Per la libertà di movimento, per i diritti di cittadinanza

da Il Piccolo del 06 maggio 2007

Ferrero a Pordenone: «Il Cpt di Gradisca sarà centro d’identificazione»

Il Centro di permanenza non sarà chiuso ma non avrà più alcuna funzione reclusiva

Pordenone. Il Centro di permanenza temporanea di Gradisca sarà trasformato. Non sarà chiuso ma diventerà un «centro di identificazione», senza funzioni di reclusione. Il ministro della Solidarietà Sociale, Paolo Ferrero, ha raccolto, seppur solo in parte, la richiesta dell’assessore Roberto Antonaz durante la giornata conclusiva della prima conferenza regionale sull’Immigrazione. Un intervento a tutto campo quello del ministro: dal nuovo disegno di legge che porta la sua firma e quella di Amato, alle strategie per favorire l’integrazione. «Non dobbiamo solo favorire l’ingresso degli stranieri nella legalità – ha spiegato – bensì garantire uno stato sociale a tutti e favorire la mediazione culturale attraverso la diffusione della lingua italiana e la libertà di culto.

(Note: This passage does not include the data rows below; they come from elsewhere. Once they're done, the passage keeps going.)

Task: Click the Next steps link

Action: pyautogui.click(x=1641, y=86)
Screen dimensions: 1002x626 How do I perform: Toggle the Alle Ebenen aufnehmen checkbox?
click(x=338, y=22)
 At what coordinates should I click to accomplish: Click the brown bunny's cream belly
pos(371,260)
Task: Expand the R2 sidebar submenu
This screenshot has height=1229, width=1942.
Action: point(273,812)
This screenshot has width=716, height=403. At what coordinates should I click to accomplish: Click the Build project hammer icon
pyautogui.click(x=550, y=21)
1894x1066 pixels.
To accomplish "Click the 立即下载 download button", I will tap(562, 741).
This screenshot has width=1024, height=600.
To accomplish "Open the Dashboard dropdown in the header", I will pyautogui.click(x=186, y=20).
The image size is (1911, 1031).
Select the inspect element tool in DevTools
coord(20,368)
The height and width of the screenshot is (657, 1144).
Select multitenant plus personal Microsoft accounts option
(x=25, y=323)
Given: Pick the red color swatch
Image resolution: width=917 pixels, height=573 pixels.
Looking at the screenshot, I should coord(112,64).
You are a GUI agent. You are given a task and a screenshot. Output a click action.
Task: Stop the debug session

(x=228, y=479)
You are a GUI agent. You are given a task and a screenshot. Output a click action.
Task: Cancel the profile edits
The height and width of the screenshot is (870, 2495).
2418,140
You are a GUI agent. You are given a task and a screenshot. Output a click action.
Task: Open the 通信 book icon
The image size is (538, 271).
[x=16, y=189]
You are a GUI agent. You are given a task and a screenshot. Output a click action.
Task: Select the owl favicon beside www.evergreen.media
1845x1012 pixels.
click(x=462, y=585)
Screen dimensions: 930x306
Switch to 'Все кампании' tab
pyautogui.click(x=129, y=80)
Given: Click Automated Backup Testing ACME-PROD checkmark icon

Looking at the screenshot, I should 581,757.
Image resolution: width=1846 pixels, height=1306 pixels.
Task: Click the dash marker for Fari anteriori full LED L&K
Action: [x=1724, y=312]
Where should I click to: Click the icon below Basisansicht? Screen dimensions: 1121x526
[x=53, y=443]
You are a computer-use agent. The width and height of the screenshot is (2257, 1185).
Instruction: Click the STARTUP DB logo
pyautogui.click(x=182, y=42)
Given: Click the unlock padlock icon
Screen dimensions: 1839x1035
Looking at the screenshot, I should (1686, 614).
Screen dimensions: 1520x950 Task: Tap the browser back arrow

In cambio i nuovi cittadini devono riconoscere i valori della nostra Costituzione».
Nell’introdurre i lavori della conferenza, l’assessore Antonaz, ha ribadito «la necessità di chiudere i Cpt» e la risposta di Ferrero non si è fatta attendere. «Sono d’accordo con l’assessore ma non è possibile chiuderli tutti subito. La struttura di Gradisca è tra quelle sotto osservazione ed è probabile – ha chiarito – che sia trasformata in un centro di identificazione degli stranieri. Non più, quindi, con compiti di reclusione». Una struttura come Gradisca ha dei costi molto elevati.
«Calcolando che la presenza dei trattenuti amministrativi sia di 100 persone il giorno – ha evidenziato il coordinatore della Conferenza, Michele Negro (Rc) – si parla di un costo di gestione di 2,7 milioni di euro l’anno. A questi vanno aggiunti acqua, luce, costi del personale di sorveglianza».
Uno dei cardini per un’integrazione reale, secondo il ministro Ferrero, deve essere l’apertura alle altre religioni «con un disegno di legge che riconosca la libertà di culto, a fronte di un riconoscimento – ha precisato – ,da parte dei cittadini immigrati, dei valori della nostra Costituzione». In un mondo in cui «siamo tutti minoranza» va promossa la tutela della diversità, nel rispetto della legge. «Una persona deve sentirsi e deve essere considerata italiana prima che cristiana o musulmana». Altro pilastro della coesione sociale è «il welfare, uno stato sociale forte per tutti, italiani e stranieri – ha ribadito Ferrero – diversamente si crea la guerra dei poveri, una forma di razzismo sociale. Se un italiano non riesce ad accedere alla casa popolare, all’asilo nido, ai servizi di base, vedrà l’immigrato come un nemico. D’altra parte non è pensabile che persone che vivono e lavorano nel nostro paese pagando le tasse, non abbiano diritto ai medesimi servizi». Ecco perché, diversamente dal collega Padoa-Schioppa il ministro punta a destinare 7,5 milioni (e non 2,5) di euro del «tesoretto» alla spesa sociale.
«Dopo dieci anni che la gente tira la cinghia non si può chiederle – ha aggiunto – di pagare il debito pubblico che hanno creato gli evasori fiscali». In questo Ferrero sa di essere «una minoranza – ha aggiunto con una battuta – ma spero di non rimanere tale». Solo uno stato sociale più forte può abbattere una cultura «fondata sulla paura e fascista come quella della destra». E il ministro ne ha anche per le ronde padane: «La sicurezza spetta allo Stato», dice categorico. L’obiettivo del disegno di legge Amato–Ferrero, «che non è esaustivo», è favorire l’ingresso degli stranieri in modo legale. L’ambizione deve essere «la riorganizzazione dei servizi e delle strutture dello Stato, dalle Ambasciate ai Comuni, ma è chiaro che si tratta di un percorso lungo e difficile». E proprio agli enti locali lo Stato sta trasferendo le competenze sull’immigrazione, ma al momento senza risorse aggiuntive. «Sarà un aspetto – ha assicurato – da affrontare in sede di conferenza Stato–Regione». Se la registrazione degli immigrati comunitari ha già mandato in tilt le anagrafi dei comuni, lo Stato pensa di affidare loro in futuro anche la procedure che oggi è data alle poste e che costa agli stranieri 70 euro a persona.